• **WHAT THIS TASK INVOLVES**:
Only lines that contain the word "will" belong in the answer; copy them from the records below.

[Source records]
________________

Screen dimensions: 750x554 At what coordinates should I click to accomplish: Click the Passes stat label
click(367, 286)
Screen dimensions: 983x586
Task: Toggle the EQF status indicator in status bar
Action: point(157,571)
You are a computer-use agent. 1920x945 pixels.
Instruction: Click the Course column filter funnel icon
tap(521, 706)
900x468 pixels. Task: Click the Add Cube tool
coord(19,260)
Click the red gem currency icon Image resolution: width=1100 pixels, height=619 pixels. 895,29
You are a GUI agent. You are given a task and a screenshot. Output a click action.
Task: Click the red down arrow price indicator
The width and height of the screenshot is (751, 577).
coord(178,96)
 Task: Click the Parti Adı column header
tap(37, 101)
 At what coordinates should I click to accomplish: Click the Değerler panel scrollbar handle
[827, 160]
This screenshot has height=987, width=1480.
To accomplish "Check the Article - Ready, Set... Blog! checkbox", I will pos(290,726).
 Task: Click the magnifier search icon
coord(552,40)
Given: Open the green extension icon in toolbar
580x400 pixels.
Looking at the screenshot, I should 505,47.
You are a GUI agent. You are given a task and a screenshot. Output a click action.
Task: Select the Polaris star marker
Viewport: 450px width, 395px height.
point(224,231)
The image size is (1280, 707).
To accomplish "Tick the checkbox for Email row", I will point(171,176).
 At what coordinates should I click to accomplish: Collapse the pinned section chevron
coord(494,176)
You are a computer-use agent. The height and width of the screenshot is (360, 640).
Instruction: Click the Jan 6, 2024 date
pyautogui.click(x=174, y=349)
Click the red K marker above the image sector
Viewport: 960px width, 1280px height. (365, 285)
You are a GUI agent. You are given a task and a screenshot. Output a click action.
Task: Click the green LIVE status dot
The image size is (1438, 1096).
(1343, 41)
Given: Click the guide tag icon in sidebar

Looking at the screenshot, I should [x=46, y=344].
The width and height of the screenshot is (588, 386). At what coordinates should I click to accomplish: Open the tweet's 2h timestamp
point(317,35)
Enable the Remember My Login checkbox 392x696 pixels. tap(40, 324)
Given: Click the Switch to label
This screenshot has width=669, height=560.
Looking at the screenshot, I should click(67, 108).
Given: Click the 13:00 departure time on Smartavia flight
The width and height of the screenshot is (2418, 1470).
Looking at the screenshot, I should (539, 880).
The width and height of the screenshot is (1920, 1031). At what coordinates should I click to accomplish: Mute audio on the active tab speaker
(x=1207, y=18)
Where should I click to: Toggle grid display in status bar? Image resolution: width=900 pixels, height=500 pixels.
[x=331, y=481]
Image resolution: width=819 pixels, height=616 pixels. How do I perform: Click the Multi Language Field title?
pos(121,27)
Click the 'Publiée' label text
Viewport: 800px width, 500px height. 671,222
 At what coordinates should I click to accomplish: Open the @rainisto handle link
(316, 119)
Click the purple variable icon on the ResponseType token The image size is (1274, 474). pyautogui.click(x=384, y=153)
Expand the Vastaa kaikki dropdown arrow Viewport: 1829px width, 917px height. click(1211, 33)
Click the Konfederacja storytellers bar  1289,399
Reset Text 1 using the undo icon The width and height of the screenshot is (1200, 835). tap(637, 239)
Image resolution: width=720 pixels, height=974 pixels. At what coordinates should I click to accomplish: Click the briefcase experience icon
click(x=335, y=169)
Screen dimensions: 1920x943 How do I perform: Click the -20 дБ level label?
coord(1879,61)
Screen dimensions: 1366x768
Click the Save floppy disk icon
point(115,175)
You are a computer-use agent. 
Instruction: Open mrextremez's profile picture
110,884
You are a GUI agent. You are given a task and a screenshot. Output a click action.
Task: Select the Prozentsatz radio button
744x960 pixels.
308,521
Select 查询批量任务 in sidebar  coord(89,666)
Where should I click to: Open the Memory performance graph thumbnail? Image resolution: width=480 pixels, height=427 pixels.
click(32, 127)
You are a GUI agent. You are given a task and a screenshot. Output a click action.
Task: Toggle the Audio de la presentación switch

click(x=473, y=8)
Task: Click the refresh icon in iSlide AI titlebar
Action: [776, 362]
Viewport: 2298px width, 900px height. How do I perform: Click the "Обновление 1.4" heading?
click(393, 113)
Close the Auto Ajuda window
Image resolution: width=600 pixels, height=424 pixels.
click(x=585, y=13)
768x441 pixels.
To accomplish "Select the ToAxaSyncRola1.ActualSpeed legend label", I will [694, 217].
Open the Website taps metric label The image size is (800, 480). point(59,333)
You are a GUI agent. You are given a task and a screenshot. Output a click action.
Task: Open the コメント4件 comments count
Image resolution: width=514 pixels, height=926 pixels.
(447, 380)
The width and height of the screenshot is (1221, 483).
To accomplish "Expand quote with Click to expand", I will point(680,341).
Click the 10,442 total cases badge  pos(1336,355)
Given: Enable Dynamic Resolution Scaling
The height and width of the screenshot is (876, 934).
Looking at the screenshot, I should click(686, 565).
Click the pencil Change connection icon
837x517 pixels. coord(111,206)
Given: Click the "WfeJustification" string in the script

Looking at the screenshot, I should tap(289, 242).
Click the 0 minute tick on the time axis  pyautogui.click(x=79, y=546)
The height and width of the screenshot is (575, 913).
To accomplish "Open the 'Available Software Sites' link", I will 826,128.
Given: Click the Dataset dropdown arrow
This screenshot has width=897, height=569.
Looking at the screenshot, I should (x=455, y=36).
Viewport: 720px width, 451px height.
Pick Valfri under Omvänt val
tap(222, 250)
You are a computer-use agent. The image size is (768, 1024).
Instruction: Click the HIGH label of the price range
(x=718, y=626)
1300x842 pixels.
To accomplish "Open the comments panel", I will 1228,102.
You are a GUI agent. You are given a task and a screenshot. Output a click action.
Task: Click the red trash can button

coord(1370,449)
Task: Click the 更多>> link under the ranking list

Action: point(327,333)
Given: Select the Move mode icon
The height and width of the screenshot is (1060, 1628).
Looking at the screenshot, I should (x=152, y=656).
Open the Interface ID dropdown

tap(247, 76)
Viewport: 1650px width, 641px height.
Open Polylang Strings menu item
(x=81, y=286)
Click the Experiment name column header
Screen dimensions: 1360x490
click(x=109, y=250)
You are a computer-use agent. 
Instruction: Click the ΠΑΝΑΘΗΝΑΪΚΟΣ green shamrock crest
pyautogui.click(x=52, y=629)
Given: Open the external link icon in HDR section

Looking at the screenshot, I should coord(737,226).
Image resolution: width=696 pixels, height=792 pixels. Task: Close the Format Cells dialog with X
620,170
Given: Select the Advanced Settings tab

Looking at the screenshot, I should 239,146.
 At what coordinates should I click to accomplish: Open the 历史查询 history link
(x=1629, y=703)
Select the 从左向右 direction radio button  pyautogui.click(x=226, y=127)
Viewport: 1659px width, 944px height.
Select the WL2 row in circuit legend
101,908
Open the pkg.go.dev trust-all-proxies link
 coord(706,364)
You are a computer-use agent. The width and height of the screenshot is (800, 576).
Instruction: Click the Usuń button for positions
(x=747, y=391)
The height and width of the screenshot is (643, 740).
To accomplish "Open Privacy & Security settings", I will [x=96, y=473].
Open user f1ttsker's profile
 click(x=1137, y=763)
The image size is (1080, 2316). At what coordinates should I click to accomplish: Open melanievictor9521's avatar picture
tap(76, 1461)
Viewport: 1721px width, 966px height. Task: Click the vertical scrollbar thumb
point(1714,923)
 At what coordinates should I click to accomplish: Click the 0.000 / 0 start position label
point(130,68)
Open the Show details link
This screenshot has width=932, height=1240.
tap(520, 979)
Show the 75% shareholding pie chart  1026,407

________________

• **TASK RESPONSE**:
To accomplish "Check the Article - Ready, Set... Blog! checkbox", I will pos(290,726).
To accomplish "Tick the checkbox for Email row", I will point(171,176).
To accomplish "Select the ToAxaSyncRola1.ActualSpeed legend label", I will [694, 217].
To accomplish "Expand quote with Click to expand", I will point(680,341).
To accomplish "Open the 'Available Software Sites' link", I will 826,128.
To accomplish "Open the comments panel", I will 1228,102.
To accomplish "Open Privacy & Security settings", I will [x=96, y=473].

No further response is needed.